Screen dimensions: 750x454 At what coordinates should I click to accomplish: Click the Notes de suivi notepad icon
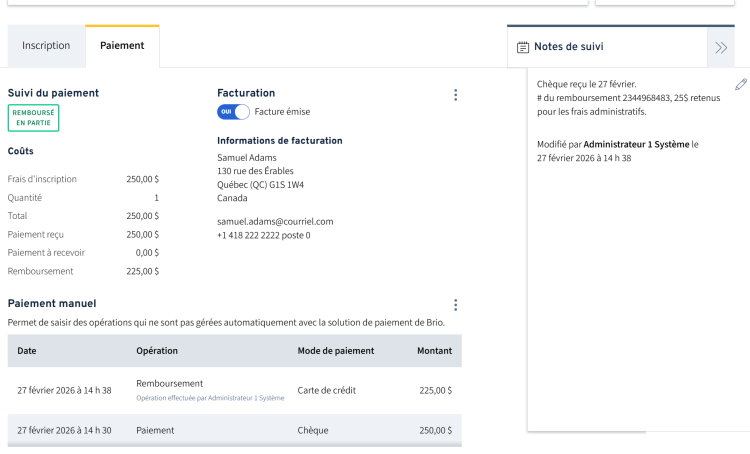tap(523, 47)
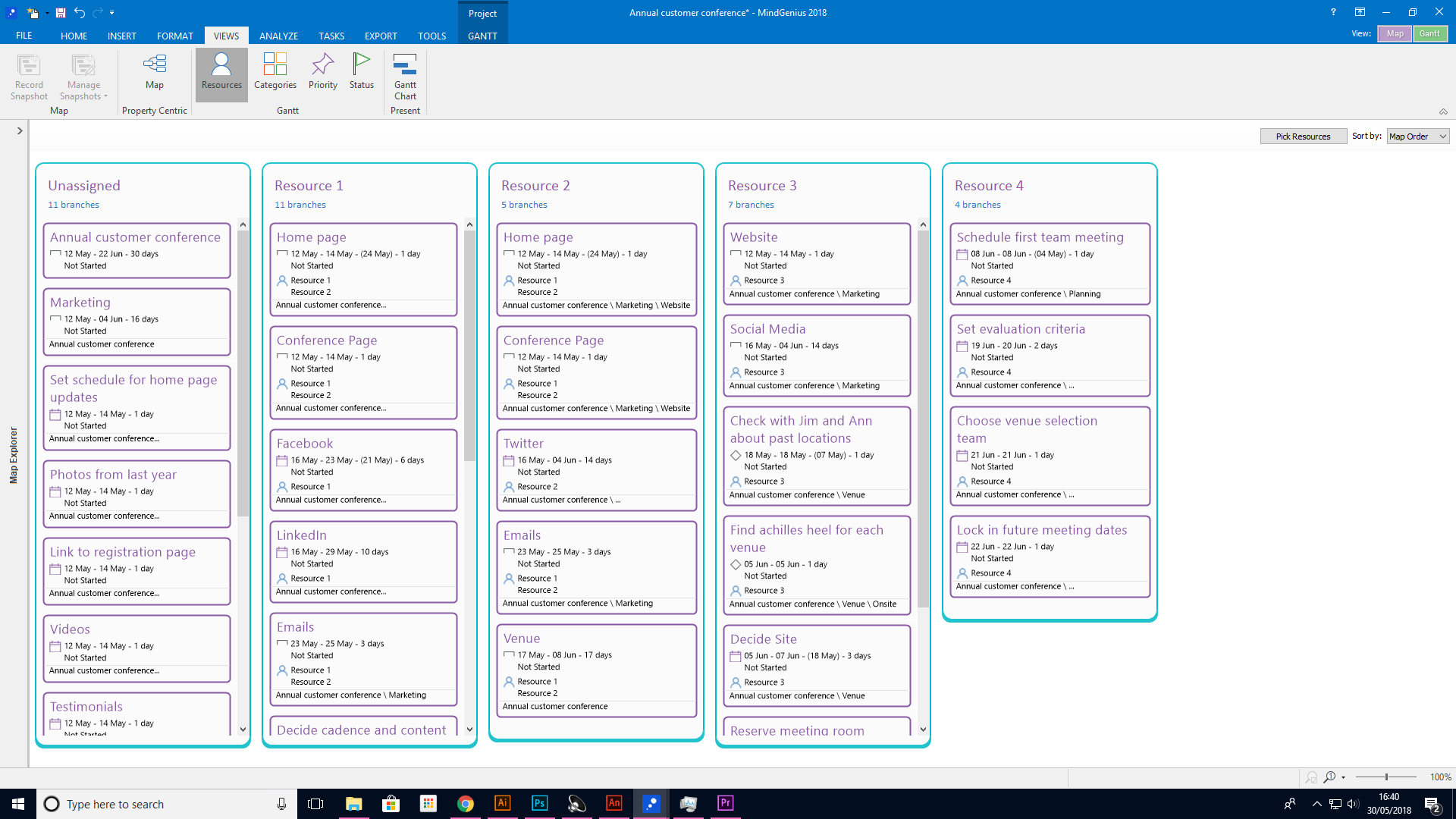Viewport: 1456px width, 819px height.
Task: Click the Pick Resources button
Action: [1303, 136]
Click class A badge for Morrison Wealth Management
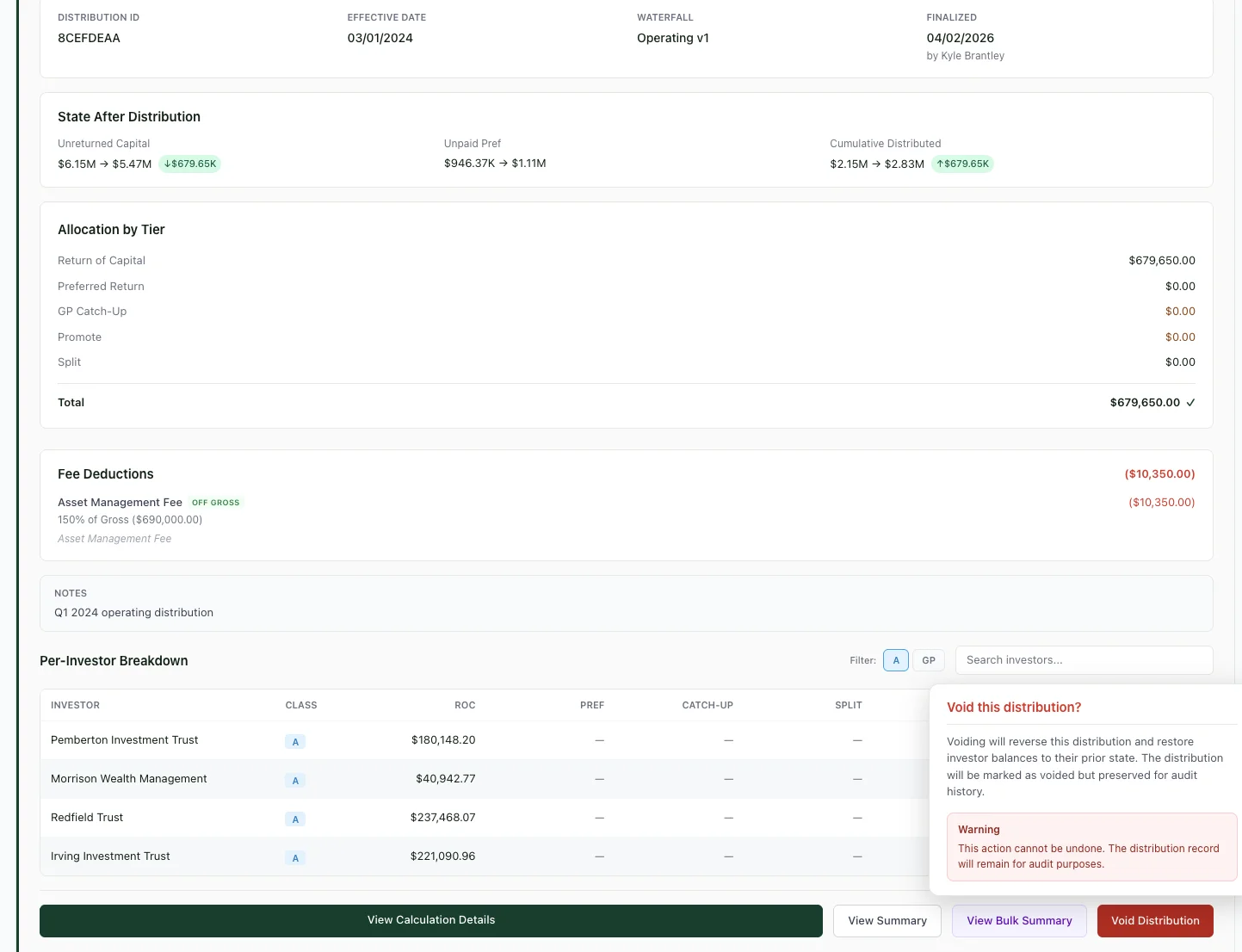 pos(295,780)
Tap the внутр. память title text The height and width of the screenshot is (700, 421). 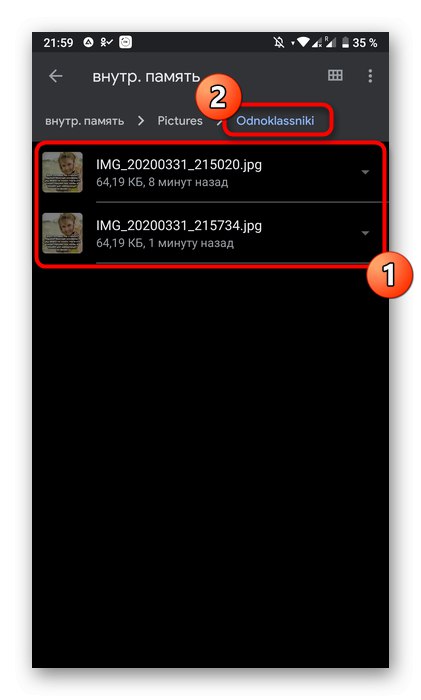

━━━━━━━━━━━━━━━━━━━━

Each entry shown above must be quoted exactly, with its pictures left out.

- The answer
Screen dimensions: 750x454 At what coordinates should I click to accomplish: Click the Notes de suivi notepad icon
tap(523, 47)
Viewport: 1456px width, 819px height.
Task: Click the Pick Resources button
Action: [1303, 136]
Click class A badge for Morrison Wealth Management
 pos(295,780)
Tap the внутр. память title text The height and width of the screenshot is (700, 421). 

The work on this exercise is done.